Sum of 2 independent uniform r.v.

**noob mathematician** · April 20th 2009, 08:57 AM

If X and Y are independent r.v, both uniformly distributed on (0, 1).

Given that $f_{X+Y}(a)=\int_{-\infty}^{\infty}f_X(a-y)f_Y(y)dy$

we obtain $f_{X+Y}(a)=\int_{0}^{1}f_X(a-y)dy$

For $0\leq a\leq 1$ , we have $f_{X+Y}=\int_{0}^{a}dy=a$

For $1<a<2$ , we have $f_{X+Y}=\int_{a-1}^{1}dy=2-a$

How do I determine the two upper and lower bounds?
Such as for this case we are using: $\int_{0}^{a}$ and $\int_{a-1}^{1}$ ??

Data block:
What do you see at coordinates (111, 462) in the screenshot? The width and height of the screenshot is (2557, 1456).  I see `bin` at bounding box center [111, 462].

Stated goal 1:
Summarize the forum post on the sum of two independent uniform random variables in two sentences.
Stated goal 2:
Reproduce, word for word, the stretch of the forum post on the sum of two independent uniform random variables from "Sum of 2 independent" through "distributed on (0, 1).".

Task answer 1:
For independent random variables X and Y, each uniformly distributed on (0, 1), the post applies the convolution formula to find the density of X + Y: it equals a for 0 ≤ a ≤ 1 and 2 − a for 1 < a < 2. The author then asks how the upper and lower bounds of the integrals, 0 to a and a − 1 to 1, are determined.

Task answer 2:
Sum of 2 independent uniform r.v.

**noob mathematician** · April 20th 2009, 08:57 AM

If X and Y are independent r.v, both uniformly distributed on (0, 1).